MISSED IT BY THAT MUCH: What Happens to Journalists When No One Wants to Print Their Words Anymore?

Actually, the real issue is that much of the country doesn’t want to read their words anymore. You can only say for so long, as the late Ginny Carroll, of the then-Washington Post-owned Newsweek, did via the button she wore at the 1992 Republican Convention, “Yeah, I’m with the Media — Screw You,” for so long, before the rest of the country says “screw you” right back. From the birth of the Drudge Report in the mid-‘90s until 2007, old media fought a continuing rear guard effort against the rise of a demassified new media.

In 2008, the plan shifted somewhat, as old media went all-in to elect Barack Obama, and the mask was off — it was plain to the nation that we’re reading not objective journalists, but Democrat activists with bylines. The goal that year was to just drag BHO over the finish line, and then hope against hope for the same sorts of bailouts that the banks and automakers were then lining up for and receiving from the federal government.  Because, as Megan McArdle warned in 2009, by then, “the media death spiral” was in full swing:

I think we’re witnessing the end of the newspaper business, full stop, not the end of the newspaper business as we know it.  The economics just aren’t there.  At some point, industries enter a death spiral:  too few consumers raises their average costs, meaning they eventually have to pass price increases onto their customers.  That drives more customers away.  Rinse and repeat . . .

For twenty years, newspapers have been trying to slow the process with increasingly desperate cost cutting, but almost all are at the end of that rope; they can’t cut their newsroom or production staff any further and still put out a newspaper.  There just aren’t enough customers who are willing to pay for their product what it costs to produce it.

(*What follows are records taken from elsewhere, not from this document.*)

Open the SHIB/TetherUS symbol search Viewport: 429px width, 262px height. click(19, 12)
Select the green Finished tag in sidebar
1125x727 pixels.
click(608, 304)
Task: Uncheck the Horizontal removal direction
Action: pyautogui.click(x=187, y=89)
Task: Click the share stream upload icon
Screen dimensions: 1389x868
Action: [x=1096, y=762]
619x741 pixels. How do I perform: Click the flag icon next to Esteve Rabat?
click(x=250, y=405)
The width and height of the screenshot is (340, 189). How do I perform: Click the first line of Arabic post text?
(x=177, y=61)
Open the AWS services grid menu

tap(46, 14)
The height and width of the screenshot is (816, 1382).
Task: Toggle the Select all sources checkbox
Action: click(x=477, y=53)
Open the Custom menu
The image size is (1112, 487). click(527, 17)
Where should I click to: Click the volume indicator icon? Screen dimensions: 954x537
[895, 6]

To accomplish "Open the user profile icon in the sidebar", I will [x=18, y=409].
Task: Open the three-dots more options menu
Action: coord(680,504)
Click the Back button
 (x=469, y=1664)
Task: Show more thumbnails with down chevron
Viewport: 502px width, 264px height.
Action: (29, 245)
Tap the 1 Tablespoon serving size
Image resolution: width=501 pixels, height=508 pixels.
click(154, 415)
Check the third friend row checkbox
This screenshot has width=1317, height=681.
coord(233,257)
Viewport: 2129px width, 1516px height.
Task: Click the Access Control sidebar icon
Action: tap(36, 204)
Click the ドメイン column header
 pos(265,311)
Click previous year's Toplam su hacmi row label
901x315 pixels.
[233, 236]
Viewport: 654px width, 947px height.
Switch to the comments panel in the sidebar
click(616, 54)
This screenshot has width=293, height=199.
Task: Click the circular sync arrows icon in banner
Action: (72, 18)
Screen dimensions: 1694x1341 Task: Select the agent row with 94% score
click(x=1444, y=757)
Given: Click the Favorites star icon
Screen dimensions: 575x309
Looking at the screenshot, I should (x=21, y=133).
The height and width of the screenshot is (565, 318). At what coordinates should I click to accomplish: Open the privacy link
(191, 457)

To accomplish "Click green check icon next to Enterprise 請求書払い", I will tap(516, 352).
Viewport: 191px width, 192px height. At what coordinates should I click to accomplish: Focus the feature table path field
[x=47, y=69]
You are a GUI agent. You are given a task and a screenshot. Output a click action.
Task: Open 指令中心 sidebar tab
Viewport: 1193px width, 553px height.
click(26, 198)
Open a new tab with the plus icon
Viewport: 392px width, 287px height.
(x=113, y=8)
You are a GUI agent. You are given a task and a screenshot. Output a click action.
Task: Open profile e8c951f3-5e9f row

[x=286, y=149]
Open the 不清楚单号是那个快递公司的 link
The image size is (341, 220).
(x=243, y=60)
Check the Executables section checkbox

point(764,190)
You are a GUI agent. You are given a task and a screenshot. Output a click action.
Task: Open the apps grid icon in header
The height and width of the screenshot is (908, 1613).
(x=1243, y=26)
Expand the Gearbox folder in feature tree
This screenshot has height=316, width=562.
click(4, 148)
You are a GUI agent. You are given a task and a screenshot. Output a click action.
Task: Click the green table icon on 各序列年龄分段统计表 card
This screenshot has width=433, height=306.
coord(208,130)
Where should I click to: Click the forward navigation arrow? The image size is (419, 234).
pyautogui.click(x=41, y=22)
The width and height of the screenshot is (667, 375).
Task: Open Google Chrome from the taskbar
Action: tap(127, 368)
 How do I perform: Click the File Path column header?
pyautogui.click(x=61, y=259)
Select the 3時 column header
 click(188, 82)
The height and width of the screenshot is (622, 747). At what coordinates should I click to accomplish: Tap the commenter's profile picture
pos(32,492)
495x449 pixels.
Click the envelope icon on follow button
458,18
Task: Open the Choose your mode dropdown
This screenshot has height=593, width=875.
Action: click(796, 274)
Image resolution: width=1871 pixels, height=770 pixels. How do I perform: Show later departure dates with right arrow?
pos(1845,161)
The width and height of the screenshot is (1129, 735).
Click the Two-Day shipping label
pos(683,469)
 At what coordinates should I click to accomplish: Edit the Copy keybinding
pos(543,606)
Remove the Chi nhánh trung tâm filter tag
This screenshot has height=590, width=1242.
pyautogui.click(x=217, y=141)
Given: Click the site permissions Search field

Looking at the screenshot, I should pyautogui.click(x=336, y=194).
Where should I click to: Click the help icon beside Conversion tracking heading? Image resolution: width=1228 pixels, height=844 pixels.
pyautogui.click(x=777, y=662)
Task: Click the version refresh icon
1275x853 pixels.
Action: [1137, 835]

In a follow-up McArdle added that the goal was just to keep the lights on a little while longer. “A bunch of my journalist friends and I have decided that our new toast is ‘to 2010’.  2009 has so far been pretty disappointing for almost everyone I know, not to mention the country for which we all have great affection.”

Ahh, but that’s just it: ever since the late sixties, when the staff at Time magazine seemed baffled by its core readers — the very readers its then-recently deceased conservative founder had cultivated for nearly half a century — I’ve seen very little from the MSM that leads me to believe that it has great affection for either this country, or the majority of the people who inhabit it.